The shape of Somaliland’s borders has been fraught for centuries. Ports at Seylac and Berbera were governed variously by Somali Islamic Sultanates from the 14th to the 19th century. As European nations partitioned Africa, the protectorate of British Somaliland formalised the seizure of the territory from Egypt in 1884. Bloody civil conflicts followed the First World War, between the British and rebel Dervish forces, and killed around a third of Somaliland’s population.
British Somaliland was absorbed alongside Italian Somaliland into the new unified Republic of Somalia in 1960. As the new Somali republic became gripped by civil war, culminating in the fall of Siad Barre’s government in 1991, Somaliland seceded a few months later. By 1992 Somalia had been declared a ‘failed state’ by UN military observers, while the new Somaliland carried out its first presidential election.

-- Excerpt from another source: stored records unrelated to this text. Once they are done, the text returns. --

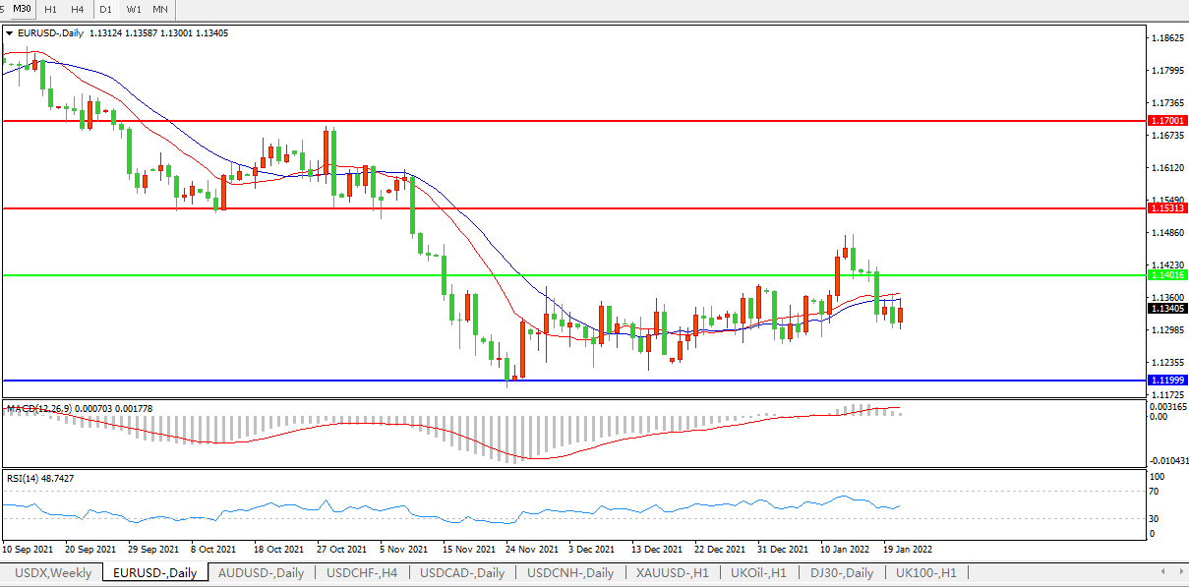Choose the D1 daily timeframe
This screenshot has width=1189, height=587.
(x=106, y=9)
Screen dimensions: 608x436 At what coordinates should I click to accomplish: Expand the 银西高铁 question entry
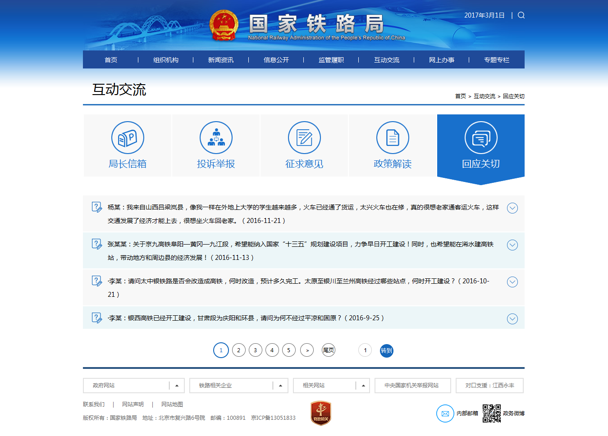point(512,319)
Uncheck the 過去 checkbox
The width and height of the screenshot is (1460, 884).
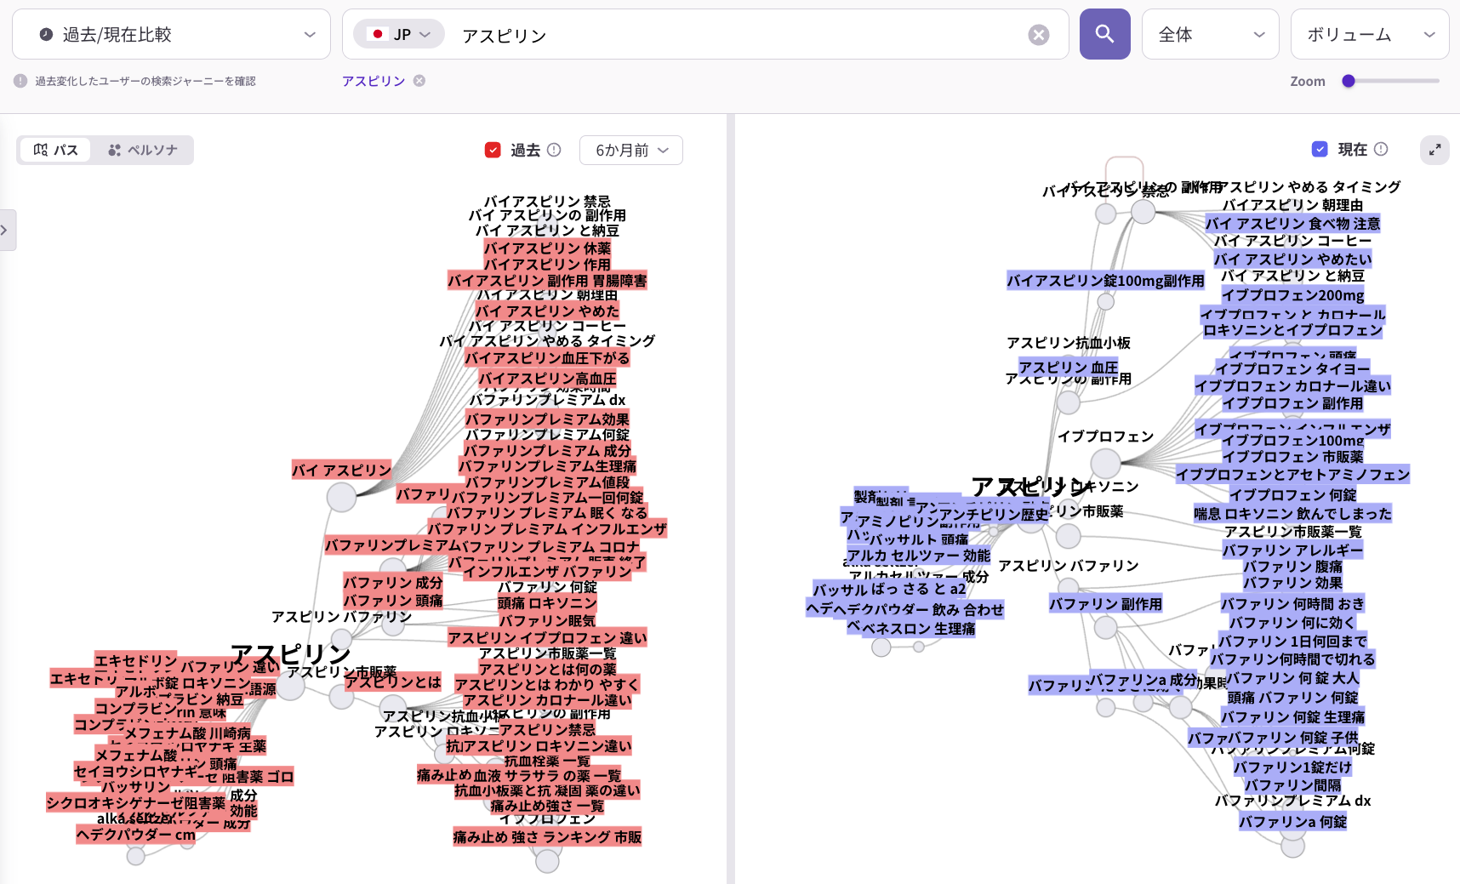(492, 150)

Ray Hartley, Director of Research at the Johannesburg-based think tank the Brenthurst Foundation and a former newspaper editor, was an international observer for this latest presidential election. He took part in an international mission alongside a former Zimbabwean finance minister, a Kenyan opposition leader, and a former senior officer in the British Army.
Hartley has observed elections in Kenya, Lesotho and Liberia.
‘It’s a very poor country, but they have a very interesting system where they deploy university students. They train them up and deploy them to areas where they don’t come from,’ says Hartley. ‘You see them for the first time on election day, and then they go back home after that. So, there can be no sort of local clan-type interference or any of that.’
There are caveats to Somaliland’s democracy. For one, while turnout was relatively strong, at 53 per cent, this only counts registered voters. For reference, 647,863 votes were counted from a population estimated at 6.2 million. Some rural communities remain beyond the reach of the electoral process.
Yet, for a country which remains one of the most impoverished in the world, pastoral and with patchy access to electricity, the robustness of its electoral system is striking.
Election observers were equipped with head torches as a failsafe in case of power failures.
Somaliland remains a diplomatic pariah on the Horn of Africa. In January, a memorandum of understanding signed with Ethiopia was poised to exchange valuable seaport access for formal recognition of Somaliland. The Somali government branded the deal as an ‘act of aggression’.
The deal now faces an uncertain future, and tense meetings ensued over the summer brokered by Turkey between Ethiopian and Somali diplomats. Mogadishu has leveraged broadly held fears within the African Union (AU) that formal recognition of Somaliland would set a precedent that could embolden secessionist movements across the continent.
The commercial pull is strong. For Ethiopia, a major African power with a population of 127 million people, Somaliland represents a safe, direct and flat trading route to the Red Sea.
Somaliland’s status in the region is rich in contradictions: almost totally unrecognised, but a local exemplar of democracy; deeply impoverished, yet relatively free from violence; a promising trade partner, but with political consequences for any such partners.
…The separatism of Somaliland causes a sharp reaction in Somalia as “an attack on the sovereignty of Somalia.”
The authorities of Mogadishu are looking for allies on this issue. They have reached a mutual understanding with Egypt, which has complicated relations with Ethiopia, which for its part supports the authorities of Somaliland looking forward to access the shores of the Indian Ocean through its territory.